- _Directive_: Put the stretch of data from the line containing "At what coordinates should I click to accomplish: Select" through the line containing "Looking at the screenshot, I should (51, 192)." into a Markdown table with two columns, No. and Entry. Number each line in order, and skip blank lines.

- _Supplied data_:
----------
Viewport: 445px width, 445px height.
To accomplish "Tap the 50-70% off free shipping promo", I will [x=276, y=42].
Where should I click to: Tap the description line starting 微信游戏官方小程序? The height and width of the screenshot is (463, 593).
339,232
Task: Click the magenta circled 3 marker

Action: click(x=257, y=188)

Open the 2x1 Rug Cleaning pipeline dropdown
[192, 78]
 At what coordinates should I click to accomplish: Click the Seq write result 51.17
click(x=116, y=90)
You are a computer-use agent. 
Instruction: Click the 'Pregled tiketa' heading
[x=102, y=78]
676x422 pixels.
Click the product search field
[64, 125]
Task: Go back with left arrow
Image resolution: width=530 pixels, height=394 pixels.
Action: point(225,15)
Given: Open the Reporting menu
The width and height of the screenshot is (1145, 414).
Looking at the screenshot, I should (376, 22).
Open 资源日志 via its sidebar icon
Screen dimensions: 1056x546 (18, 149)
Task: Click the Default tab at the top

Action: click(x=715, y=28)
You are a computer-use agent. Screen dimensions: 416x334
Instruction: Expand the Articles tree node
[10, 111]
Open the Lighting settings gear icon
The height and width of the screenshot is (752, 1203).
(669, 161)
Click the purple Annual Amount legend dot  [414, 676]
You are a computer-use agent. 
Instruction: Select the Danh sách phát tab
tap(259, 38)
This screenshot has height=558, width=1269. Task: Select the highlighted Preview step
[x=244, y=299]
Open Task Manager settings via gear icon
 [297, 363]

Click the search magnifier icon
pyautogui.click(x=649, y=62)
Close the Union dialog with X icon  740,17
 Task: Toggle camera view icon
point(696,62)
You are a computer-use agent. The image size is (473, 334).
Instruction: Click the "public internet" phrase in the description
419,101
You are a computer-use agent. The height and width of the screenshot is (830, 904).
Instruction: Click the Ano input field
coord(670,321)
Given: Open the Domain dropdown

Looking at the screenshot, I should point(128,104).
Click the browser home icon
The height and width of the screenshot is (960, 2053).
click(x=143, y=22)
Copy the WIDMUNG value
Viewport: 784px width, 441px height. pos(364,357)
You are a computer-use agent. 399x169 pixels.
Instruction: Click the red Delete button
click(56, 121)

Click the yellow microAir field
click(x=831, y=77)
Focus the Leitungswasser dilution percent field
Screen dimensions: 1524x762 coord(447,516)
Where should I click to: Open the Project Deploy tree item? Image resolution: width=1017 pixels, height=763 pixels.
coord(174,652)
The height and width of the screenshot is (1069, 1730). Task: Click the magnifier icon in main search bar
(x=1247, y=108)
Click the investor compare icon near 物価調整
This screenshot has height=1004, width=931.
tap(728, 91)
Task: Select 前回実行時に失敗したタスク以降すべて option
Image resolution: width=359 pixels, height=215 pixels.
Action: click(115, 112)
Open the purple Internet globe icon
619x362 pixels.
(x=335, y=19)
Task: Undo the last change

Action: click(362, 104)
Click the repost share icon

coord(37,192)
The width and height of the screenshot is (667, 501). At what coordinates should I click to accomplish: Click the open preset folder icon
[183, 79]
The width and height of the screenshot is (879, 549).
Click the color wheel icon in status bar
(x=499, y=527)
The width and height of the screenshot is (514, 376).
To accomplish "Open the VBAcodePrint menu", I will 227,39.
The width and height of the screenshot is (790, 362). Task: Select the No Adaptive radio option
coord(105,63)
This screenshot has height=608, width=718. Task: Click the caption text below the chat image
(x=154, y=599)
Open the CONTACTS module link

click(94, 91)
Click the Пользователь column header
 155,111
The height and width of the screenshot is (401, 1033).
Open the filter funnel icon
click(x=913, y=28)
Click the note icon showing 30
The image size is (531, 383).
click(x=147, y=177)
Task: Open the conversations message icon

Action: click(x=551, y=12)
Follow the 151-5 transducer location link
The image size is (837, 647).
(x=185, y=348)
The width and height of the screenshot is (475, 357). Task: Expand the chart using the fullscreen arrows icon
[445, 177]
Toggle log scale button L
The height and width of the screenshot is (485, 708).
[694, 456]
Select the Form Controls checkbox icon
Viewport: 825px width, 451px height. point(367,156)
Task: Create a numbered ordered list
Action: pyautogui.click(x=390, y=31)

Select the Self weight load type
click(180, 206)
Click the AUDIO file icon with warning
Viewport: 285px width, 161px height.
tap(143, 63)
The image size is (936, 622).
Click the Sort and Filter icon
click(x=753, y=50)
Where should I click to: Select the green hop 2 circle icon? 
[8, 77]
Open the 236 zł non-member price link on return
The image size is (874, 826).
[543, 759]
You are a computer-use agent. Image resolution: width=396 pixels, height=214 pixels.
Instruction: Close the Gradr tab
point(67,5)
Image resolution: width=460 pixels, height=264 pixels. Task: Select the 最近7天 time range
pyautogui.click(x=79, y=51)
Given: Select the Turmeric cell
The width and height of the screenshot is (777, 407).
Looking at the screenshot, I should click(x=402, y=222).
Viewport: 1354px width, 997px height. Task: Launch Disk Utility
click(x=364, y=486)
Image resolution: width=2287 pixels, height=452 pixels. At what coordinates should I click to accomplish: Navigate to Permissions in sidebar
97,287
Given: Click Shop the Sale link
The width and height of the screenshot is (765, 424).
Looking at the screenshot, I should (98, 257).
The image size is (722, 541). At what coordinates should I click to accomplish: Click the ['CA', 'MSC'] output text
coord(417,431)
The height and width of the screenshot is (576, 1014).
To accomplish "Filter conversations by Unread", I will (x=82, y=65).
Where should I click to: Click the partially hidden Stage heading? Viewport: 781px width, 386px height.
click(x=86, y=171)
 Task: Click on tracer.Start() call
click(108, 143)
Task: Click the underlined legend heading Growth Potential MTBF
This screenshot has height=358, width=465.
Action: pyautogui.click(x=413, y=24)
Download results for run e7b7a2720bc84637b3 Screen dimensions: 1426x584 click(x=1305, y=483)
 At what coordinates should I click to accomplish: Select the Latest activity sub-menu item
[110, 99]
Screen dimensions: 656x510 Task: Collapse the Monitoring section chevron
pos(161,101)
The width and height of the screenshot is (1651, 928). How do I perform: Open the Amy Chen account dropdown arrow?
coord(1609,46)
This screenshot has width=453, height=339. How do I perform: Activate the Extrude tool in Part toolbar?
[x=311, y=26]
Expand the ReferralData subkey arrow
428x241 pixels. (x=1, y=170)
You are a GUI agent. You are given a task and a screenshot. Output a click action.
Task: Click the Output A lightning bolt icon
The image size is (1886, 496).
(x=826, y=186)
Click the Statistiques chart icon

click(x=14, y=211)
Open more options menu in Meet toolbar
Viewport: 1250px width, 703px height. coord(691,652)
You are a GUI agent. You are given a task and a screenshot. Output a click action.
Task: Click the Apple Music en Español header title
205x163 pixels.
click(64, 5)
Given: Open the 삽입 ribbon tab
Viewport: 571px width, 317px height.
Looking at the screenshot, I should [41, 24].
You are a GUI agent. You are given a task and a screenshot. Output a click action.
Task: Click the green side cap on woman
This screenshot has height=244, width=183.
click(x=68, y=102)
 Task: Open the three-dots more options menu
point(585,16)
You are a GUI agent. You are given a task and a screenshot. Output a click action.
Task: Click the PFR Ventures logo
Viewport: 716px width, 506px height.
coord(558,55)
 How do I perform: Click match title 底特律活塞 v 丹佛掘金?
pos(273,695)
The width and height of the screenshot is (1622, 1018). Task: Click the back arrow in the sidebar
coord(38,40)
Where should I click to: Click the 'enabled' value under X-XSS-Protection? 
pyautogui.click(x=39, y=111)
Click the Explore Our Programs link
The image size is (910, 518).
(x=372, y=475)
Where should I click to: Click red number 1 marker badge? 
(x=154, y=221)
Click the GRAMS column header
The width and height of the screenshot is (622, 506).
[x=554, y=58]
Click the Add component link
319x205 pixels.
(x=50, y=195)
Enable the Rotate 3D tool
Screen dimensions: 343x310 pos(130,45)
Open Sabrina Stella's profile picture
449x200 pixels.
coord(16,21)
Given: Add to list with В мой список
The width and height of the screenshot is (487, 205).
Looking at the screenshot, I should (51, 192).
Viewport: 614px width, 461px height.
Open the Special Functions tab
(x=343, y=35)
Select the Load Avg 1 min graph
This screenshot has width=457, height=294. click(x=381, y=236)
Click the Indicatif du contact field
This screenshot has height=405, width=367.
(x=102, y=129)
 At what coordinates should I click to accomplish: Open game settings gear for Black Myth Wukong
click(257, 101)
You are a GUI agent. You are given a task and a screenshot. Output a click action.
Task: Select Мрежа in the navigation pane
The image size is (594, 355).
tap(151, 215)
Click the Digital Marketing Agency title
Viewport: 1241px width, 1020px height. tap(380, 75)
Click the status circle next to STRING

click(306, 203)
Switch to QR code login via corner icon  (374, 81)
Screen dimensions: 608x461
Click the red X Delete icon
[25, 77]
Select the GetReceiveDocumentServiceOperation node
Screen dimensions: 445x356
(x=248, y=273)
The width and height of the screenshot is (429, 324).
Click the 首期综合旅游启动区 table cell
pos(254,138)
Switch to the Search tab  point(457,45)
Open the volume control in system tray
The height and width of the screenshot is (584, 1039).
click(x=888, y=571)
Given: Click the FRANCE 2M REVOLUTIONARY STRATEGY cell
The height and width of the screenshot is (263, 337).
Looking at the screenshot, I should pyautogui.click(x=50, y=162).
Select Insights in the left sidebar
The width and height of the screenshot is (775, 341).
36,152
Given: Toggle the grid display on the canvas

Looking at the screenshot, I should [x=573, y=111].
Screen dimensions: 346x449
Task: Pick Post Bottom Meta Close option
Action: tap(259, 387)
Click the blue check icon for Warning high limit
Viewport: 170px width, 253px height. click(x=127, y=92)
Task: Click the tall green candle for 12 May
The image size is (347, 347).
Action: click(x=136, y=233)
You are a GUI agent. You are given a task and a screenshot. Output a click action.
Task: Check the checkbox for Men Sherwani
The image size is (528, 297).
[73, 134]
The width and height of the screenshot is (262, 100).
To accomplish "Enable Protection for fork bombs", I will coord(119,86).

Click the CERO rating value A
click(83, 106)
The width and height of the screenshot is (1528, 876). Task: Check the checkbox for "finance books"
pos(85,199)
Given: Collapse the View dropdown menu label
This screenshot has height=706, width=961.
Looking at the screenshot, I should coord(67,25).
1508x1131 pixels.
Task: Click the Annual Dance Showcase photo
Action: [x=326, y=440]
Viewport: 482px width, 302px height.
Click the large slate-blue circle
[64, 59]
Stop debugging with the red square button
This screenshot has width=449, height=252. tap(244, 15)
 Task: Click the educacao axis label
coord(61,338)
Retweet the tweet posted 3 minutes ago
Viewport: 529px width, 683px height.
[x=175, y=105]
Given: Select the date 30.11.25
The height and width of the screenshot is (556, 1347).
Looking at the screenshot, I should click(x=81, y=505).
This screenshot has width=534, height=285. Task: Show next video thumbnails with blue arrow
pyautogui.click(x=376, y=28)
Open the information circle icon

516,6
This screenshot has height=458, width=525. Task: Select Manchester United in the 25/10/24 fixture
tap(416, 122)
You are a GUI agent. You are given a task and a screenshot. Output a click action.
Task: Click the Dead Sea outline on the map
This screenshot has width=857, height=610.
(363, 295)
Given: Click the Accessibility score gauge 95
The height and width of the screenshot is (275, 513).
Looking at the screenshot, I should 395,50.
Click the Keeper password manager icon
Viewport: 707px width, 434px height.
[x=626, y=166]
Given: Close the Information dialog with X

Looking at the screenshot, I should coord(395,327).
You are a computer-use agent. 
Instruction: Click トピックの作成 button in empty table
----------
- _Expected output_:
| No. | Entry |
|---|---|
| 1 |  At what coordinates should I click to accomplish: Select the Latest activity sub-menu item |
| 2 | [110, 99] |
| 3 | Screen dimensions: 656x510 Task: Collapse the Monitoring section chevron |
| 4 | pos(161,101) |
| 5 | The width and height of the screenshot is (1651, 928). How do I perform: Open the Amy Chen account dropdown arrow? |
| 6 | coord(1609,46) |
| 7 | This screenshot has width=453, height=339. How do I perform: Activate the Extrude tool in Part toolbar? |
| 8 | [x=311, y=26] |
| 9 | Expand the ReferralData subkey arrow |
| 10 | 428x241 pixels. (x=1, y=170) |
| 11 | You are a GUI agent. You are given a task and a screenshot. Output a click action. |
| 12 | Task: Click the Output A lightning bolt icon |
| 13 | The image size is (1886, 496). |
| 14 | (x=826, y=186) |
| 15 | Click the Statistiques chart icon |
| 16 | click(x=14, y=211) |
| 17 | Open more options menu in Meet toolbar |
| 18 | Viewport: 1250px width, 703px height. coord(691,652) |
| 19 | You are a GUI agent. You are given a task and a screenshot. Output a click action. |
| 20 | Task: Click the Apple Music en Español header title |
| 21 | 205x163 pixels. |
| 22 | click(64, 5) |
| 23 | Given: Open the 삽입 ribbon tab |
| 24 | Viewport: 571px width, 317px height. |
| 25 | Looking at the screenshot, I should [41, 24]. |
| 26 | You are a GUI agent. You are given a task and a screenshot. Output a click action. |
| 27 | Task: Click the green side cap on woman |
| 28 | This screenshot has height=244, width=183. |
| 29 | click(x=68, y=102) |
| 30 |  Task: Open the three-dots more options menu |
| 31 | point(585,16) |
| 32 | You are a GUI agent. You are given a task and a screenshot. Output a click action. |
| 33 | Task: Click the PFR Ventures logo |
| 34 | Viewport: 716px width, 506px height. |
| 35 | coord(558,55) |
| 36 |  How do I perform: Click match title 底特律活塞 v 丹佛掘金? |
| 37 | pos(273,695) |
| 38 | The width and height of the screenshot is (1622, 1018). Task: Click the back arrow in the sidebar |
| 39 | coord(38,40) |
| 40 | Where should I click to: Click the 'enabled' value under X-XSS-Protection?  |
| 41 | pyautogui.click(x=39, y=111) |
| 42 | Click the Explore Our Programs link |
| 43 | The image size is (910, 518). |
| 44 | (x=372, y=475) |
| 45 | Where should I click to: Click red number 1 marker badge?  |
| 46 | (x=154, y=221) |
| 47 | Click the GRAMS column header |
| 48 | The width and height of the screenshot is (622, 506). |
| 49 | [x=554, y=58] |
| 50 | Click the Add component link |
| 51 | 319x205 pixels. |
| 52 | (x=50, y=195) |
| 53 | Enable the Rotate 3D tool |
| 54 | Screen dimensions: 343x310 pos(130,45) |
| 55 | Open Sabrina Stella's profile picture |
| 56 | 449x200 pixels. |
| 57 | coord(16,21) |
| 58 | Given: Add to list with В мой список |
| 59 | The width and height of the screenshot is (487, 205). |
| 60 | Looking at the screenshot, I should (51, 192). |